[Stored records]
================

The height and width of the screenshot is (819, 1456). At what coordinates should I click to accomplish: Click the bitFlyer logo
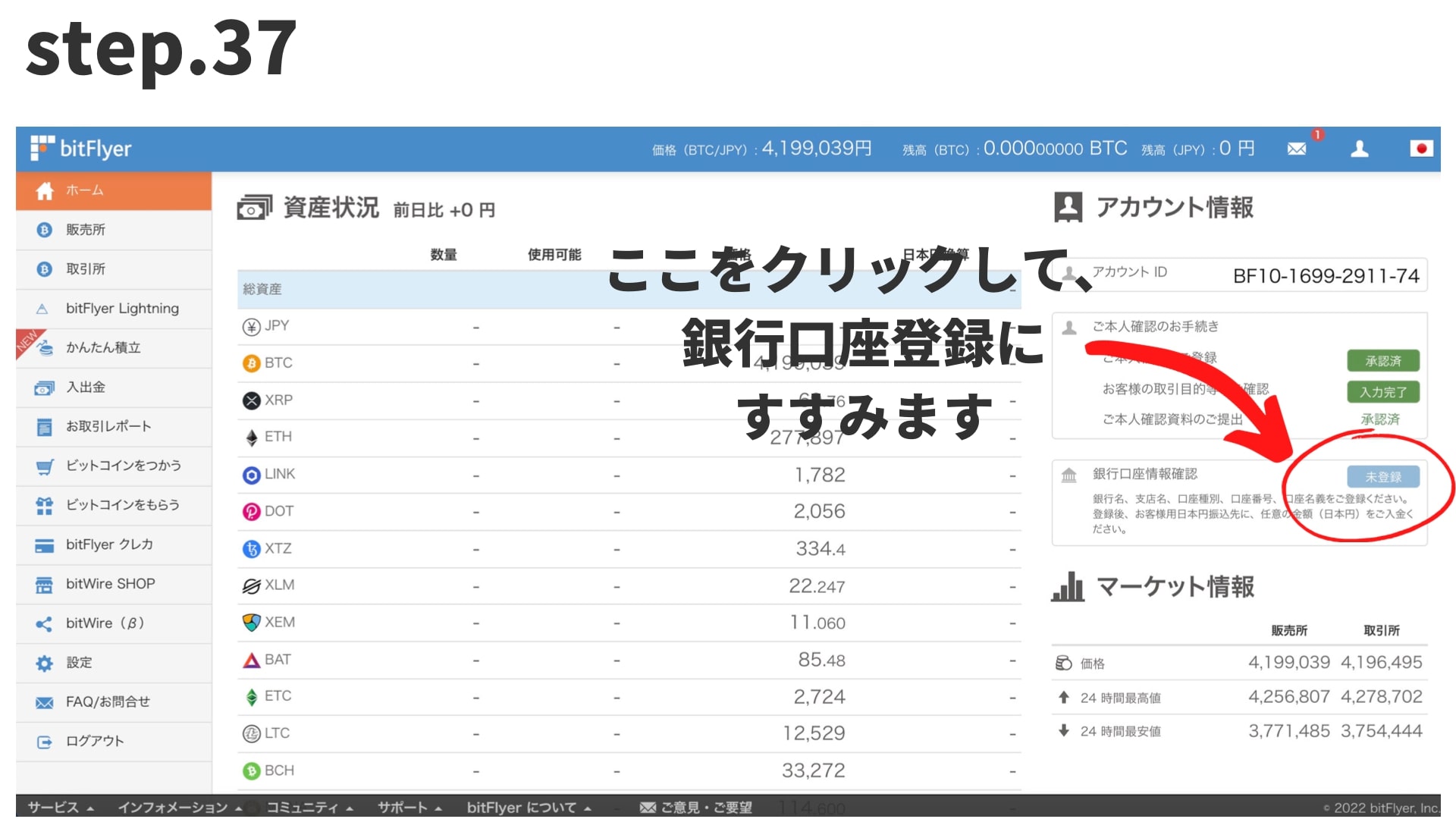(81, 149)
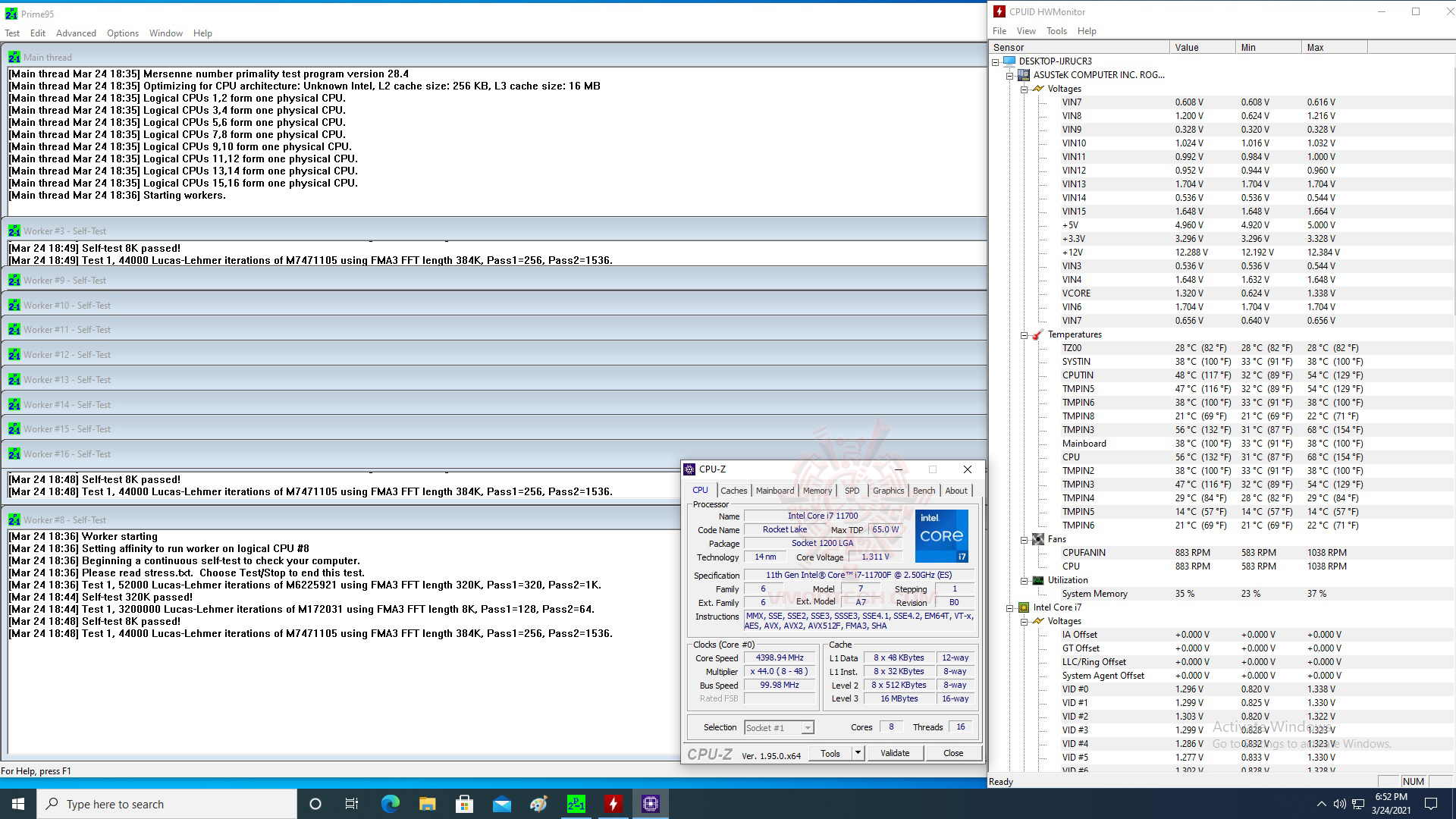Collapse the Fans tree node

(1024, 539)
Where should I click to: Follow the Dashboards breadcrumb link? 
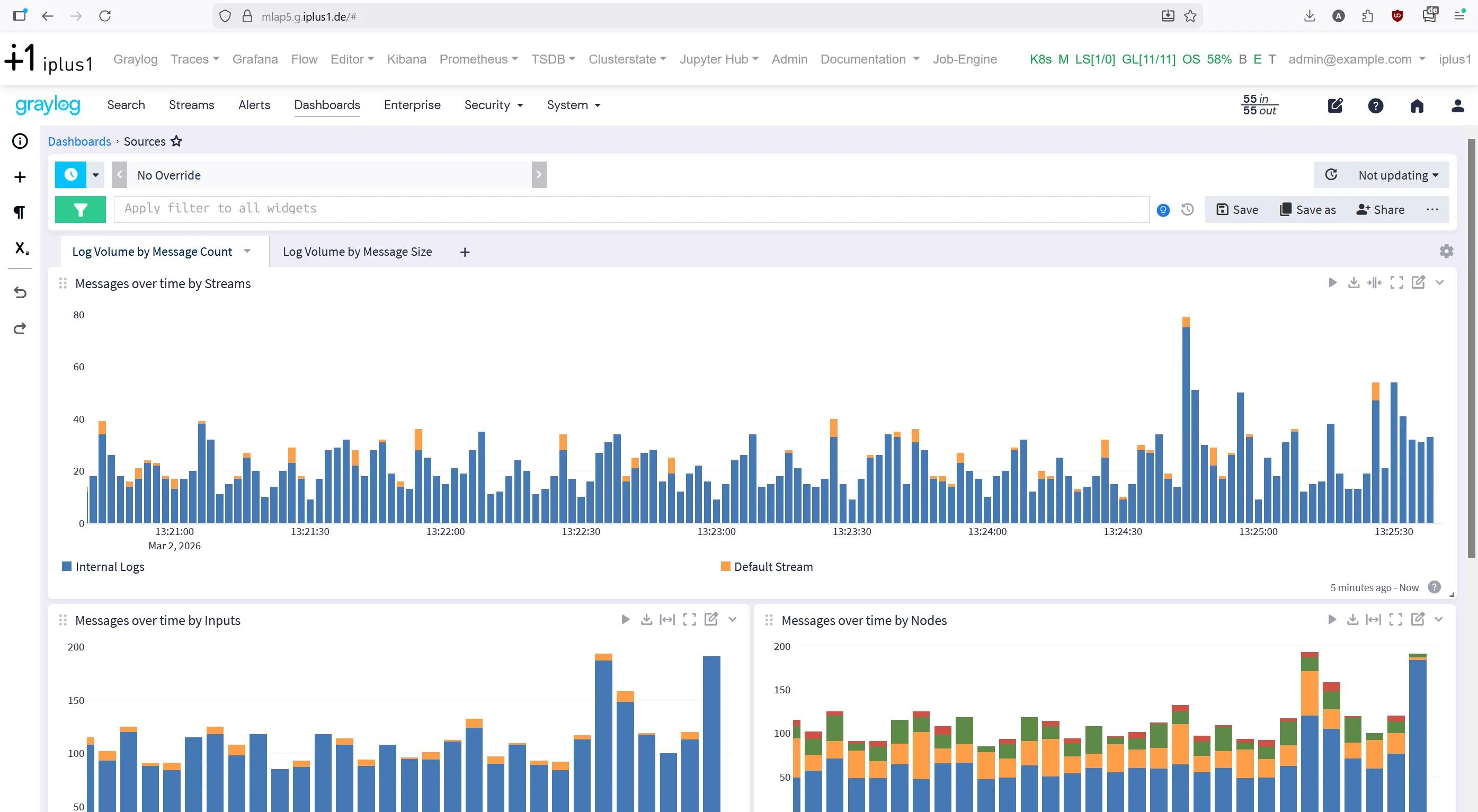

================

What this task involves
Copy each line above exactly, with no images.

Expected output
The height and width of the screenshot is (819, 1456). At what coordinates should I click to accomplish: Click the bitFlyer logo
(81, 149)
Collapse the Fans tree node

(1024, 539)
Where should I click to: Follow the Dashboards breadcrumb link? 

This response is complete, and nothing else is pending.